• _DIRECTIONS_
Where the data below shows a picture, leave that picture out and copy the rest exactly.

Collected data:

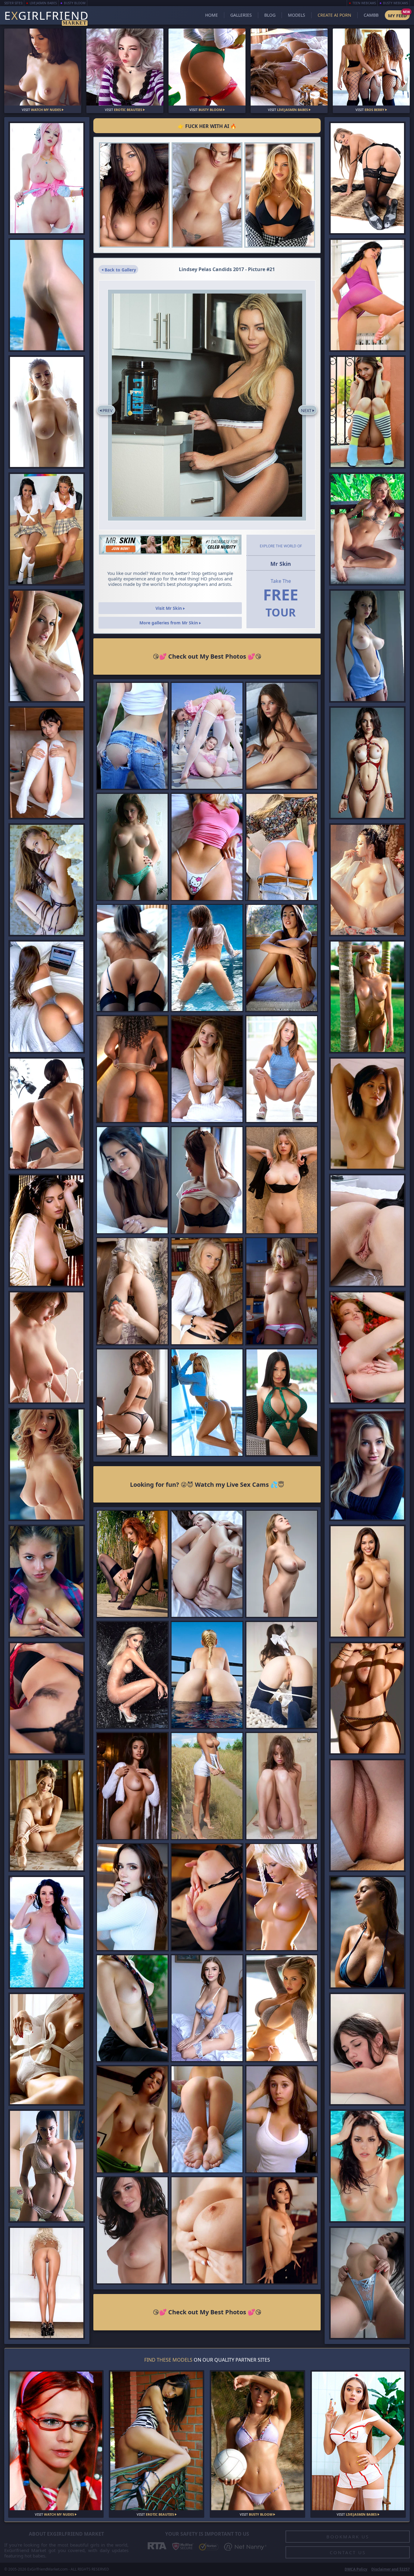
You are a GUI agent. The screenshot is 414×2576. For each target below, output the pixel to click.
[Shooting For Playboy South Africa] (132, 1674)
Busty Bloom (74, 3)
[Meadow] (207, 1785)
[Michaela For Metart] (281, 1785)
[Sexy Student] (207, 1897)
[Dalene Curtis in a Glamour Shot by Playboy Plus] (281, 1897)
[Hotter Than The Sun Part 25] (367, 763)
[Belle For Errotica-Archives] (281, 735)
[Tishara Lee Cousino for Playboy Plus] (46, 1230)
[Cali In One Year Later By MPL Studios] (46, 763)
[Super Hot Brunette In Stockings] (367, 178)
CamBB (371, 15)
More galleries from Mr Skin (169, 623)
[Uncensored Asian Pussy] (367, 880)
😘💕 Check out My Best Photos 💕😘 (207, 656)
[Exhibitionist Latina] (46, 2049)
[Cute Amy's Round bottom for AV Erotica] (46, 1581)
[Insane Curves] (207, 195)
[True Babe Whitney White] (132, 2230)
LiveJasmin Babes (43, 3)
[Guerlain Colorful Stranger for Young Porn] (367, 412)
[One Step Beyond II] (281, 1180)
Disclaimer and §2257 (390, 2569)
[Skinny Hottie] (281, 2230)
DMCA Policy (356, 2569)
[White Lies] (132, 1897)
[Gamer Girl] (367, 1698)
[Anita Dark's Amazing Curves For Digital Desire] (46, 646)
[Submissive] (281, 1564)
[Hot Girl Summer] (281, 1402)
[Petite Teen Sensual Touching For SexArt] (207, 1564)
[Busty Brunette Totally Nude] (134, 195)
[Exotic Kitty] (367, 529)
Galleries (241, 15)
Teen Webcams (364, 3)
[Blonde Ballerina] (46, 1815)
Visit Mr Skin (169, 608)
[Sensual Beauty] (46, 1347)
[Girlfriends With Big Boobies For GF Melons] (281, 2119)
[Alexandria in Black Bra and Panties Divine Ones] (132, 1180)
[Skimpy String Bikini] (367, 2166)
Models (296, 15)
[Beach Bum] (46, 295)
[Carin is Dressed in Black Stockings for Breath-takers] (132, 958)
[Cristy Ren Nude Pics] (132, 1785)
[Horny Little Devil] (46, 880)
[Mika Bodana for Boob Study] (281, 1291)
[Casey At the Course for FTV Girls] (132, 735)
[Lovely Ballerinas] (207, 735)
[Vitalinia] (207, 958)
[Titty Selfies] (207, 846)
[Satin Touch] (207, 2230)
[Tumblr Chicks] (207, 2119)
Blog (269, 15)
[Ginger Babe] (367, 1347)
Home (211, 15)
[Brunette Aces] (367, 1581)
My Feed (397, 15)
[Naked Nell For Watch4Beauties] (367, 295)
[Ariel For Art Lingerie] (132, 1564)
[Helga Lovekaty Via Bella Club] (46, 2166)
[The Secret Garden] (367, 996)
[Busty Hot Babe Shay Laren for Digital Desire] (46, 1464)
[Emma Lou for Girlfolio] (207, 1180)
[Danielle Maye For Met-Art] (207, 1291)
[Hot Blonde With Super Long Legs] (46, 2283)
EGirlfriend (46, 16)
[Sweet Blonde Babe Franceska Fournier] (367, 1464)
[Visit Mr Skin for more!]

• _SOLUTION TO THIS EXERCISE_
You are a GUI agent. The screenshot is 414×2576. For each target below, output the pixel to click.
[Shooting For Playboy South Africa] (132, 1674)
Busty Bloom (74, 3)
[Meadow] (207, 1785)
[Michaela For Metart] (281, 1785)
[Sexy Student] (207, 1897)
[Dalene Curtis in a Glamour Shot by Playboy Plus] (281, 1897)
[Hotter Than The Sun Part 25] (367, 763)
[Belle For Errotica-Archives] (281, 735)
[Tishara Lee Cousino for Playboy Plus] (46, 1230)
[Cali In One Year Later By MPL Studios] (46, 763)
[Super Hot Brunette In Stockings] (367, 178)
CamBB (371, 15)
More galleries from Mr Skin (169, 623)
[Uncensored Asian Pussy] (367, 880)
😘💕 Check out My Best Photos 💕😘 (207, 656)
[Exhibitionist Latina] (46, 2049)
[Cute Amy's Round bottom for AV Erotica] (46, 1581)
[Insane Curves] (207, 195)
[True Babe Whitney White] (132, 2230)
LiveJasmin Babes (43, 3)
[Guerlain Colorful Stranger for Young Porn] (367, 412)
[One Step Beyond II] (281, 1180)
Disclaimer and §2257 (390, 2569)
[Skinny Hottie] (281, 2230)
DMCA Policy (356, 2569)
[White Lies] (132, 1897)
[Gamer Girl] (367, 1698)
[Anita Dark's Amazing Curves For Digital Desire] (46, 646)
[Submissive] (281, 1564)
[Hot Girl Summer] (281, 1402)
[Petite Teen Sensual Touching For SexArt] (207, 1564)
[Busty Brunette Totally Nude] (134, 195)
[Exotic Kitty] (367, 529)
Galleries (241, 15)
Teen Webcams (364, 3)
[Blonde Ballerina] (46, 1815)
Visit Mr Skin (169, 608)
[Sensual Beauty] (46, 1347)
[Girlfriends With Big Boobies For GF Melons] (281, 2119)
[Alexandria in Black Bra and Panties Divine Ones] (132, 1180)
[Skimpy String Bikini] (367, 2166)
Models (296, 15)
[Beach Bum] (46, 295)
[Carin is Dressed in Black Stockings for Breath-takers] (132, 958)
[Cristy Ren Nude Pics] (132, 1785)
[Horny Little Devil] (46, 880)
[Mika Bodana for Boob Study] (281, 1291)
[Casey At the Course for FTV Girls] (132, 735)
[Lovely Ballerinas] (207, 735)
[Vitalinia] (207, 958)
[Titty Selfies] (207, 846)
[Satin Touch] (207, 2230)
[Tumblr Chicks] (207, 2119)
Blog (269, 15)
[Ginger Babe] (367, 1347)
Home (211, 15)
[Brunette Aces] (367, 1581)
My Feed (397, 15)
[Naked Nell For Watch4Beauties] (367, 295)
[Ariel For Art Lingerie] (132, 1564)
[Helga Lovekaty Via Bella Club] (46, 2166)
[The Secret Garden] (367, 996)
[Busty Hot Babe Shay Laren for Digital Desire] (46, 1464)
[Emma Lou for Girlfolio] (207, 1180)
[Danielle Maye For Met-Art] (207, 1291)
[Hot Blonde With Super Long Legs] (46, 2283)
EGirlfriend (46, 16)
[Sweet Blonde Babe Franceska Fournier] (367, 1464)
[Visit Mr Skin for more!]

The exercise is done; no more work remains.